2.Analisis dalam dan untuk proses kebijakan, yakni kajian yang menggunakan teknik analisis,
riset, dan advokasi dalam pendefinisian problem sampai implementasinya. Atau dengan kata
lain, kategori pertama menganalisis untuk tujuan deskripsi dan eksplanasi proses kebijakan,
sedang yang kedua analisis untuk tujuan penilaian secara analitis terhadap proses kebijakan
(dan jika memugkinkan bersifat presriptif bagi kasus yang di riset).
Dari rumusan Parsons di atas, maka analisis implementasi dan analisis evaluasi adalah bagian
dari analisis kebijakan publik, hanya pada satu tahap proses dan kedalaman analisis yang
berbeda tentunya. Meski demikian pada umumnya yang dipahami sebagai analisis kebijakan
adalah yang lebih berfokus pada proses pembuatan kebijakan, sebagaimana yang dikatakan
oleh Lasswell. Sedang analisis implementasi dan analisis evaluasi memiliki focus berbeda
sesuai namanya, kendati juga tetap merupakan analisis yang multi disiplin.
Jika seseorang ingin mengkaji mengapa kebijakan X tidak mencapai hasil yang diinginkan,
maka kajian apakah yang harus ia lakukan ? Kajian implementasi atau kajian evaluasi ?

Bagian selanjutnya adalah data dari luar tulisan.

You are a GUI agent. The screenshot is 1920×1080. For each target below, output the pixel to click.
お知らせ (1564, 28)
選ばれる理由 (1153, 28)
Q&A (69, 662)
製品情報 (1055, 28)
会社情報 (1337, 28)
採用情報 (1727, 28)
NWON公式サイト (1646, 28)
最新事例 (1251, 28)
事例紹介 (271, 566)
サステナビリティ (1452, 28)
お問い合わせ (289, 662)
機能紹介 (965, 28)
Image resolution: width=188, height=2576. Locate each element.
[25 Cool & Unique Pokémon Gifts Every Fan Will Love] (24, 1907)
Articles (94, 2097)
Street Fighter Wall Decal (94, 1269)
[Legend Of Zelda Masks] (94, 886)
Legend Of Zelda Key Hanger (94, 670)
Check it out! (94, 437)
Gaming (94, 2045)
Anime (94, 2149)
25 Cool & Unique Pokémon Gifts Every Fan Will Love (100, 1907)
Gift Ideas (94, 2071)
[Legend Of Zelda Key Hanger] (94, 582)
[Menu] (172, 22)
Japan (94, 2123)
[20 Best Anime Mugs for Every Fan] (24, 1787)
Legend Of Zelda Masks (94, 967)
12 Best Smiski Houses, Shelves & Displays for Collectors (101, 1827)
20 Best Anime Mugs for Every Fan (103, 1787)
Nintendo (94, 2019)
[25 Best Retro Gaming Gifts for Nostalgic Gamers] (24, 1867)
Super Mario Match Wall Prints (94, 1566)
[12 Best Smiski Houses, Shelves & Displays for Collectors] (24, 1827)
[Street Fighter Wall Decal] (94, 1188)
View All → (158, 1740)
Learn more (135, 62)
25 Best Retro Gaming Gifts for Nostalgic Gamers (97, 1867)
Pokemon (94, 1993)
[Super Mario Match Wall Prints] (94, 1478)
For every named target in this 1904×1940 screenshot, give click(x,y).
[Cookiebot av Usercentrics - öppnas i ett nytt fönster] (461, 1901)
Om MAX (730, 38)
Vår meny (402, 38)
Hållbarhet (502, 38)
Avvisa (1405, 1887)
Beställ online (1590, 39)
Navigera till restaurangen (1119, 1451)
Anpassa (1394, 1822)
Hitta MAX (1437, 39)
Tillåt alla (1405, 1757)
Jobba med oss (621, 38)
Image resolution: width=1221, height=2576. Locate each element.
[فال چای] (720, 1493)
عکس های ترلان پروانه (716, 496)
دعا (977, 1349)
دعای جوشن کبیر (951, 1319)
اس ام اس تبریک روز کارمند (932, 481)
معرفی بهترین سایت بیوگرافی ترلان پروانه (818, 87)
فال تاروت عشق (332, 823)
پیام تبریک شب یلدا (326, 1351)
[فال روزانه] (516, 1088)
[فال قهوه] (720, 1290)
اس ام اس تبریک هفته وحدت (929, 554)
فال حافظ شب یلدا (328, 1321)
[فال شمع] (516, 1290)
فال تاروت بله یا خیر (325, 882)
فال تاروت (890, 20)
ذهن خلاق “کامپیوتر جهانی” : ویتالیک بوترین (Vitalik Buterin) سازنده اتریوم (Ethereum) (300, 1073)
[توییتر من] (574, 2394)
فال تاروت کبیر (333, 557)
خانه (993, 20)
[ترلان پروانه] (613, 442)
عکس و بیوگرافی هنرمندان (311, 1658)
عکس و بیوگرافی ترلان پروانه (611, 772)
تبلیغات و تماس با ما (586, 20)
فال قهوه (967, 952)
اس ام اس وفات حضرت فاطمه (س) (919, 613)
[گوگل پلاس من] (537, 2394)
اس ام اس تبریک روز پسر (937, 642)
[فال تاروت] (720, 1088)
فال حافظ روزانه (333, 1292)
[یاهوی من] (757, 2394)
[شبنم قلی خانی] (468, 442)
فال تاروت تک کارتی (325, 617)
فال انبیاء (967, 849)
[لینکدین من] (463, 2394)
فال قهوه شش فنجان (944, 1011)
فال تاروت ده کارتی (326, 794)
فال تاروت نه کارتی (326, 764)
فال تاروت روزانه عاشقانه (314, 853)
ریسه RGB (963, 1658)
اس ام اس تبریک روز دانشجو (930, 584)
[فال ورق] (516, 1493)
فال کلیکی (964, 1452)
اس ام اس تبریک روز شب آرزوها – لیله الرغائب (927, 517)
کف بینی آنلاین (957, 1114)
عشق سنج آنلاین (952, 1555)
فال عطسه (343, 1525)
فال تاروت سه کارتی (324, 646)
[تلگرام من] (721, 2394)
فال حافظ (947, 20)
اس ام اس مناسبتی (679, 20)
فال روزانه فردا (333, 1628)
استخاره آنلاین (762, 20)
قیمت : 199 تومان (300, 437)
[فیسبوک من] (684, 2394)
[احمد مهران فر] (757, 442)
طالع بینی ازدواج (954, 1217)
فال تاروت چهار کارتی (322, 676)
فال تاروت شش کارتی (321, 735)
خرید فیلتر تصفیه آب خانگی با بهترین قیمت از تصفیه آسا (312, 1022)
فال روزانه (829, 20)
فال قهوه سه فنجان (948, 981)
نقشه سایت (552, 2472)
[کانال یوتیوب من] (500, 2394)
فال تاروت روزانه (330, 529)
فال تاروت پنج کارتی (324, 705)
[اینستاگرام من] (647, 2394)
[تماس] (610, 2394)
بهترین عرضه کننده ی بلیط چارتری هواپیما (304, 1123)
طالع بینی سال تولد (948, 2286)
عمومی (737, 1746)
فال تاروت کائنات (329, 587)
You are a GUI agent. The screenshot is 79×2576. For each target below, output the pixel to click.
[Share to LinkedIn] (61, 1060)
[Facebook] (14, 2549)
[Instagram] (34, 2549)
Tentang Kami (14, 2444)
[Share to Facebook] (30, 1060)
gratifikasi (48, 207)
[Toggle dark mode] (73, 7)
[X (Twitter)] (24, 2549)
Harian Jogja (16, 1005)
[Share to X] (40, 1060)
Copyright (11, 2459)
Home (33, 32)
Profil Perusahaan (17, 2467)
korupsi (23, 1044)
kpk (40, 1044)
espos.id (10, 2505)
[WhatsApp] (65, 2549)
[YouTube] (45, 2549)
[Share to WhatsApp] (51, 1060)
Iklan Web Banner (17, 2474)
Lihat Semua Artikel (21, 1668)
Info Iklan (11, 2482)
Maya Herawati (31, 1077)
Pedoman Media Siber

Bukankah daur hidup sebuah kebijakan tidak bisa ditentukan, kapan ia dianggap telah selesai
diimplementasikan lalu bisa dievaluasi ? Atau, apakah kita sedang melakukan studi evaluasi
saat kita mengkaji hasil suatu kebijakan yang sedang diimplementasikan ? Untuk menjawab
pertranyaan tersebut, kita lihat berikut ini.
Menurut rumusan Sabatier dan Mazamnian melakukan studi implementasi berarti berusaha
memahami apa yang senyatanya terjadi setelah suatu program diberlakukan, yakni peristiwa
dan kegiatan dalam usaha untuk mengadministrasikannya dan usaha usaha untuk
memberikan dampak tertentu pada masyarakat. Dari rumusan itu, maka lingkup studi
implementasi adalah seluruh kegiatan dan peristiwa yang terjadi setelah suatu kebijakan
diberlakukan.
Analisis dalam studi implementasi misalnya tidak mempertanyakan apakah sebuah kebijakan
yang gagal dalam pengimplementasiannya adalah sebuah kebijakan yang benar-benar tepat
untuk mencapai tujuan yang didinginkan (ini adalah pertanyaan evaluatif), studi
implementasi mempertanyakan apakah terjadi kesalahan atau kekurangan dalam proses
pengimplementasian dan apa sebabnya. Memang pada studi implementasi juga dapat timbul
pertanyaan evaluatif: Apakah program program tindakan yang dipilih telah sesuai dengan
tujuan tersebut ? atau apakah keputusan keputusan yang dibuat untuk
mengimplementasikan kebijakan sudah tepat ? tapi pertanyaan tersebut tidak lepas dari
koridor penyusunan program program tindakan sebagai hasil penafsiran implementor atas
sebuah kebijakan.
Antara analisis studi evaluasi dan analisis studi implementasi memang sering terjadi overlap,
karena keduanya bisa berangkat dari permasalahan yang sama: Mengapa kebijakan X
tidak mencapai hasil yang diinginkan ?, namun menjaga batas antara keduanya adalah
penting, studi implementasi hanya berkaitan dengan pertanyaan bagaimana cara agen publik
Studi implementasi adalah studi perubahan : bagaimana perubahan itu terjadi, bagaimana
kemungkinan perubahan bisa dimunculkan. Juga merupakan studi tentang mikrostruktur dari
kehidupan politik: bagaimana organisasi di dalam dan di luar system politik menjalankan
fungsi mereka dan berinteraksi satu sama lain: apa memotivasi tindakan tindakan mereka
dan apa motivasi lain yang mungkin membuat mereka bertindak secara berbeda (Jenkins,
1978, p.200).
Sementara tujuan dan lingkup analisis (riset) evaluasi menurut Carol H. Weiss (1972, p.4)
adalah :
To measure the effects of a program against the goals it set out to accomplish as a means of
contributing to subsequent decision making about the program and improving future
programming. The effect emphasizes the outcomes of the program, rather than its efficiecy,
honesty, morale, or adherence to rule or standars. The comparison of effects with goals
stresses the use of explicit criteria for judging how well the program is doing.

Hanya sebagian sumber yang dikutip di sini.